But that's a consumerist idea. Livingstone, Stanley, Amundsen, Columbus didn't just set out to see what happened. They had objectives: find the source of the Nile, get to the Pole, find the Indies and the source of indescribable wealth. Marco Polo was a typical Venetian, looking for trade deals; Alexandra David-Neel sought the wisdom of Tibetan lamas; and Rimbaud.... well, he was really running away from something, not trying to find it.

Yet most of us go on a trip without an objective. (Of course, if you're off to the beach or the countryside just wanting to relax or recharge your batteries. that's an objective. But if you're just going somewhere to tick it off the bucket list, that's not.)

 I was thinking about this on the plane home from Egypt. I had a feeling that for once, I had met all my objectives. I had a whole list of things I hadn't done; I hadn't sailed on a felucca, visited Philae, gone to Dendera or the western desert or the White and Red Monasteries. But I didn't care; I had a feeling I'd achieved my objectives. A feeling of satisfaction.

I was intrigued that I felt so satisifed despite the huge gaps, the unvisited things. I decided I needed to unpack that a bit. What had I gone to Egypt to do?

Now: a bit of background. When I was young, I was really into Egyptology. I learned a few hieroglyphs (and I can still manage to distinguish User-maat-re, or Ramesses II, from his father Men-maat-re or Seti I, from their cartouches), I drew Tutankhamen's mask in every exercise book, I made pyramids out of cardboard. And then, later on, I drifted away from it, as we mainly do from our childhood crazes.

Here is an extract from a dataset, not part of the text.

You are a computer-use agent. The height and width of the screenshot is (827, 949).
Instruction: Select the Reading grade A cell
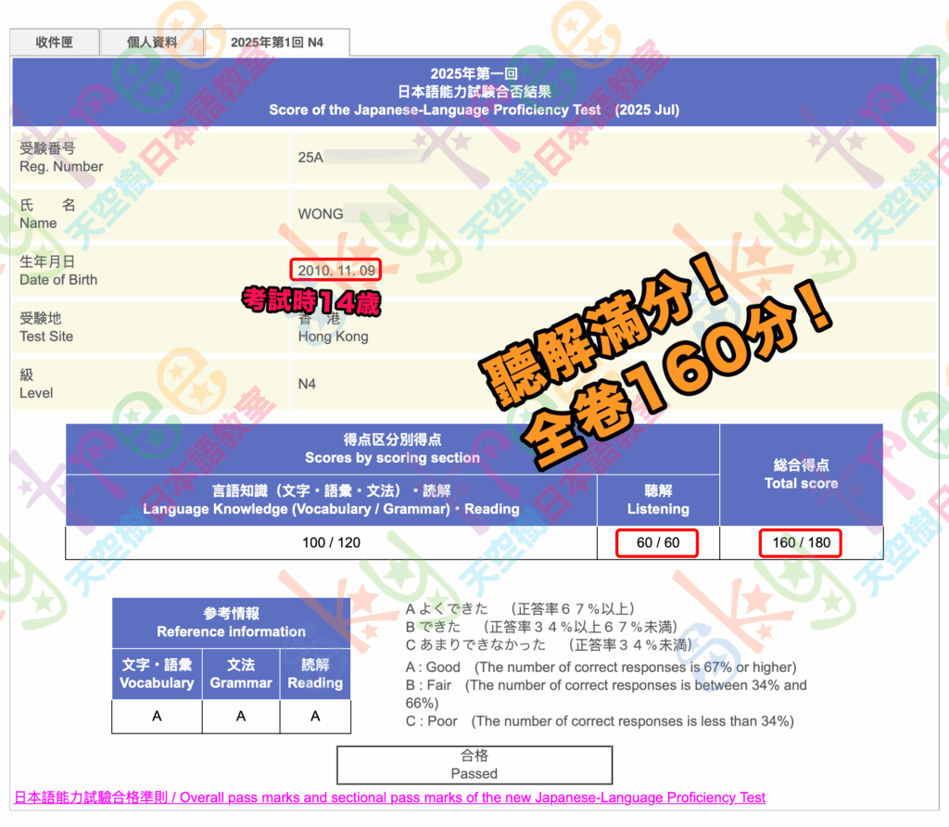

Then came a time when I discovered Islamic architecture. In Spain, in Oman, in Mughal India. I saw one great city, Istanbul, as full of mosques as of great Greek churches (most of which, of course, were turned into mosques). I discovered the Arab streetscapes of Muscat souk, and tried, and failed, to map it; later, I discovered that Seville was just as impenetrable, and just as typically Arab in its ground plan.

So my objectives in visiting Egypt were to get a feel for ancient Egypt - to orientate myself in it, to understand its context, to take it out of the museum, as it were, and see it in its original richness. And to see Islamic Cairo, which had been one of the great cities of the world in the middle ages.

Did I succeed? Yes, and sometimes in unexpected ways. For instance, rather than visiting the Valley of the Kings, I got my feel for ancient tombs in the Tombs of the Nobles at Aswan. Here I could wander about, spend time getting the feel of how these tombs were excavated, how they were decorated, how they related to the landscape. I probably wouldn't have got so much from just visiting one of the jewel box tombs, like Nefertari's or Tutankhamun's.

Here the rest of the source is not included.